A major overhaul of how we educate graduate students in biomedical research is long overdue.

Science has changed dramatically over the past three decades. The amount of information available about biological systems has grown exponentially. New methods allow us to examine the inner workings of cells with unprecedented resolution and to generate expansive datasets describing the expression of every mRNA or metabolite in a system. Biomedical research is becoming increasingly interdisciplinary and collaborative, and the questions we seek to answer are more and more complex. Finally, as the scientific enterprise has expanded, Ph.D.s have pursued increasingly diverse careers in the research and development, education and related sectors.

Despite these major changes, we educate Ph.D. students in biomedical research in essentially the same way as we did 25 or more years ago. As Alan Leshner put it in a recent editorial in Science magazine, “It is time for the scientific and education communities to take a more fundamental look at how graduate education in science is structured and consider, given the current environment, whether a major reconfiguration of the entire system is needed.”

Problems related to the reproducibility and rigor of scientific studies are likely driven in part by the inadequacies of an outdated system for educating our trainees. When nearly any student can sequence hundreds of millions of bases of DNA in a few days, does it make sense that all of our students are not given a significant amount of training in quantitative and computational analyses? And as we delve into more complex biological systems, shouldn’t students be receiving in-depth training in rigorous experimental design and data interpretation before they embark on their thesis work?

We have begun efforts to catalyze this much-needed change in graduate education. We and other NIH institutes and centers are supporting the development of training modules that can be used to enhance students’ abilities to conduct rigorous and reproducible research. We also recently issued administrative supplements to some of our predoctoral T32 training grants to enable the development of new curricular components in areas related to the conduct of rigorous and reproducible research or to build skills needed for a variety of different scientific careers. We plan to reissue modified versions of both of these funding opportunities one more time.

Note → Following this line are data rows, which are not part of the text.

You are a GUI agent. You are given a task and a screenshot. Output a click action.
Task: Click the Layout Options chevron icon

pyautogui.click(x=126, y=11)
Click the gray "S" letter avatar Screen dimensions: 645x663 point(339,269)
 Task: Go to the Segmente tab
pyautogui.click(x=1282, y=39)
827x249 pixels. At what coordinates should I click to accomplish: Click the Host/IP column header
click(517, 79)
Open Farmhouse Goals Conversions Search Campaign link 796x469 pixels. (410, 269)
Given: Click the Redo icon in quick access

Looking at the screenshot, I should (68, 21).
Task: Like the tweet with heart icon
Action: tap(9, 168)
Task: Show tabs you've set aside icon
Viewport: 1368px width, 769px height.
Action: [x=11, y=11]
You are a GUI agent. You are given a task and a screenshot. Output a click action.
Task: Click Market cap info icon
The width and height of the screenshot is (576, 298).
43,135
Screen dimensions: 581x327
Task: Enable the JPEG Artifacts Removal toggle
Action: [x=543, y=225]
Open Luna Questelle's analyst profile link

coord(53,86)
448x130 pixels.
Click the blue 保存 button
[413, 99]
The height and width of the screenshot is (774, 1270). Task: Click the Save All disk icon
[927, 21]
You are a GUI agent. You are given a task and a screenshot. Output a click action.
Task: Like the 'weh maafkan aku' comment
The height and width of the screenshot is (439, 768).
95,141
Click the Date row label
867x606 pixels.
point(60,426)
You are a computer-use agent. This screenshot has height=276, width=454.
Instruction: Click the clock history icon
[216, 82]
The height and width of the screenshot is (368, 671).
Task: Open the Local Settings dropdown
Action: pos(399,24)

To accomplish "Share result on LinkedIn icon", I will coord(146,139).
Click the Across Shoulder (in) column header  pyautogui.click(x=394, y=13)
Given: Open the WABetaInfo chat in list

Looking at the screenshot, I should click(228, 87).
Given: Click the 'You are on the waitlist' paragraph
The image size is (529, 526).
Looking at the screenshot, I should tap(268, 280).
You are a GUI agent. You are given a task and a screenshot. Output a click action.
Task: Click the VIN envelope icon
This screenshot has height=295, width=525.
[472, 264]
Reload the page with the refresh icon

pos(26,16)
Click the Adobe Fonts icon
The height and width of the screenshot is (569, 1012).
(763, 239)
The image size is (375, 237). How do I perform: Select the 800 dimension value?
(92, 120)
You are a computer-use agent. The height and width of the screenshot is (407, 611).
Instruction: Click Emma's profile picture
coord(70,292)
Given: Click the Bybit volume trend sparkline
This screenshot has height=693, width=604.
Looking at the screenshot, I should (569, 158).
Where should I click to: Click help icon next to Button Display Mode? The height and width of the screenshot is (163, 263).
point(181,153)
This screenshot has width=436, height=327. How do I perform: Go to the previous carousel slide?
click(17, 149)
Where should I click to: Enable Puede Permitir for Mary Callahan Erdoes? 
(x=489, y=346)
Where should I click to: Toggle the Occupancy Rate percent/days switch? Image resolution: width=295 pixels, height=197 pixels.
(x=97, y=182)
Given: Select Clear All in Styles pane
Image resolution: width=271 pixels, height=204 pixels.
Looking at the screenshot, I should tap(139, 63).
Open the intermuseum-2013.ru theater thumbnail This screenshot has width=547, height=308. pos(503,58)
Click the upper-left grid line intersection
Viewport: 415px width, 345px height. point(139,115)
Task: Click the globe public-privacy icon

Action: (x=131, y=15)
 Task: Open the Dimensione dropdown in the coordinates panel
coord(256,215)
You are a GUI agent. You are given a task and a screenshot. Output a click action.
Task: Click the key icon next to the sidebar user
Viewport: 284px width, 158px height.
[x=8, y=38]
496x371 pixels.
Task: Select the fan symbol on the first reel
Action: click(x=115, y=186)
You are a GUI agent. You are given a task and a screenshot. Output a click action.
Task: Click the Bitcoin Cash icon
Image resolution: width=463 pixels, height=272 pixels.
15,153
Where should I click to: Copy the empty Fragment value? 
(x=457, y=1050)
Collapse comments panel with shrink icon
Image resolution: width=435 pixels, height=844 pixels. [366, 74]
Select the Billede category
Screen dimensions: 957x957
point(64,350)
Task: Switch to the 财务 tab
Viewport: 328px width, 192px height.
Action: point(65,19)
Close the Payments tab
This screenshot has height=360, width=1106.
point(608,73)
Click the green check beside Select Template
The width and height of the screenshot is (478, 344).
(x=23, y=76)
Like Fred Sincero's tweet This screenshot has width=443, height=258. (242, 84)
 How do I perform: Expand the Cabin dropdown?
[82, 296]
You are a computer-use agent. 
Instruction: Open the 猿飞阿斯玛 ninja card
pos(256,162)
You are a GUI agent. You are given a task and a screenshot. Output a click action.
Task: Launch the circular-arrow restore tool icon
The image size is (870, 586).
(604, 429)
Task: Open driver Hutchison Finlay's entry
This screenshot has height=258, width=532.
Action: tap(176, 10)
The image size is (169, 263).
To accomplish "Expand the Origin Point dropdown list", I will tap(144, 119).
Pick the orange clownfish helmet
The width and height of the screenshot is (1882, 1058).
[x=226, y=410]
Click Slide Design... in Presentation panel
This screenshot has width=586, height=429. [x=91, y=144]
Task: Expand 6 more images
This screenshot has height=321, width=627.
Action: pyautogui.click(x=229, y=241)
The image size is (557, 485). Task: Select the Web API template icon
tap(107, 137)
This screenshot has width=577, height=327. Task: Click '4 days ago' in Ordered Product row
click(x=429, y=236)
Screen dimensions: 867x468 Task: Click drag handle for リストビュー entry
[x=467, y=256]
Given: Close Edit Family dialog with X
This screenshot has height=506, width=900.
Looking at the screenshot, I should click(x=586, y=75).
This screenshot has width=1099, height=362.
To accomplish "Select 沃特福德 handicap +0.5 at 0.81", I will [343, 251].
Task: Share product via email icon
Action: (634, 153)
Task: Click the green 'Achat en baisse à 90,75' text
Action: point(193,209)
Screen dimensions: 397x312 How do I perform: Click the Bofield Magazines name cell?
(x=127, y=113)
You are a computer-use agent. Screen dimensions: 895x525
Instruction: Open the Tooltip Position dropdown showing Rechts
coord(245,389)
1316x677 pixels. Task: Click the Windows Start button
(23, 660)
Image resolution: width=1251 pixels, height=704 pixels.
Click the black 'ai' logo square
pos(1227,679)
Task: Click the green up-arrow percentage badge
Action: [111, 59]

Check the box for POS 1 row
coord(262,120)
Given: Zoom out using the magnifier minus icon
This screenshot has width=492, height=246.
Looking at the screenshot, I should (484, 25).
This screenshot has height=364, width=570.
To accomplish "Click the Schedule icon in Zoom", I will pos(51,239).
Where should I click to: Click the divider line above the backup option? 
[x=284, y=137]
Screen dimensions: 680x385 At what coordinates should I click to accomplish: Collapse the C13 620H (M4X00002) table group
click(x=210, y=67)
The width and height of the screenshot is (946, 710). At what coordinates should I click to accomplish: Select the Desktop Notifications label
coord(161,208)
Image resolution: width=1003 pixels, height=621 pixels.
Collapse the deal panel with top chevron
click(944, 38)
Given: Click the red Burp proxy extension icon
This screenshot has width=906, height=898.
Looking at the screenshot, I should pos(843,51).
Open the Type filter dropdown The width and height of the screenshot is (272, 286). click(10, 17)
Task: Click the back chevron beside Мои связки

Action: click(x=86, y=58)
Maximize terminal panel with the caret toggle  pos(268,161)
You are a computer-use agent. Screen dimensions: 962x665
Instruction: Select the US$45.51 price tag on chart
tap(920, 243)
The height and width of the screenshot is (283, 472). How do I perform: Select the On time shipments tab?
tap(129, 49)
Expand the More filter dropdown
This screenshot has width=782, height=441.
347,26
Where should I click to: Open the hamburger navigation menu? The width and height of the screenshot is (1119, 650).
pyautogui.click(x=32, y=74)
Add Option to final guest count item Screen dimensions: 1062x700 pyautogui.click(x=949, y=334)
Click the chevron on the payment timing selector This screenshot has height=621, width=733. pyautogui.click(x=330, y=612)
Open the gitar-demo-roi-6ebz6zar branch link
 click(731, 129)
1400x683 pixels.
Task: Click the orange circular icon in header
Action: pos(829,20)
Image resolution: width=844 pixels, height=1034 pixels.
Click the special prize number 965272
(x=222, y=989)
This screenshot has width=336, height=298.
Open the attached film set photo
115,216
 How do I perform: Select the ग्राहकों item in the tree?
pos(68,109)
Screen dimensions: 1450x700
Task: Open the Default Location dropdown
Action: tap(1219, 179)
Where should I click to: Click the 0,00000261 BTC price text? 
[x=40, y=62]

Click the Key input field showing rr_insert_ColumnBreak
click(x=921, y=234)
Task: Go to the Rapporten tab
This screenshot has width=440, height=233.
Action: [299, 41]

But this is just the beginning of what we intend to be a major effort to promote the reworking and revitalization of biomedical research education and training. As always, a key part of this effort will be facilitating a broad discussion within the community about challenges, opportunities and strategies for moving forward. These conversations, which have already begun (e.g., Future of Bioscience Graduate and Professional Training, 2015), should build upon previous calls for educational reform at both the graduate and undergraduate levels (e.g., Reshaping the Graduate Education of Scientists and Engineers, 1995; BIO2010: Transforming Undergraduate Education for Future Research Biologists, 2003; Vision and Change in Undergraduate Biology Education; Advancing Graduate Education in the Chemical Sciences, 2013).

There are many important issues we need to address, but a few essential ones are:

• Enabling institutions to do experiments to identify optimal models for training.
• Focusing on the development of the skills needed to be an outstanding scientist (see Figure 1 above). These skills range from the hard (e.g., quantitative and computational) to the operational (e.g., experimental design and interpretation of data) to the soft (e.g., communication and teamwork).
• Using evidence-based approaches to education.
• Incorporating active learning strategies into curricula.
• Optimizing the size of graduate programs and the research environments in which students work.
• Emphasizing mentoring throughout training, including through the use of structured exercises such as individual development plans.
• Facilitating student career development and ensuring that students find the right career paths during graduate school.
• Identifying and emphasizing best practices for mentors as they design and implement new education and training models.
• Creating and sustaining a diverse scientific workforce.
• Tracking student outcomes and evaluating program results.
• Making the aggregate information from these outcomes analyses easily available to current and prospective students.
• Creating a culture that continually optimizes training strategies to meet the evolving needs of the scientific enterprise.

We look forward to hearing your thoughts on how we can ensure that we are giving the scientists of tomorrow the skills and knowledge they need to push biomedical research forward as efficiently and effectively as possible.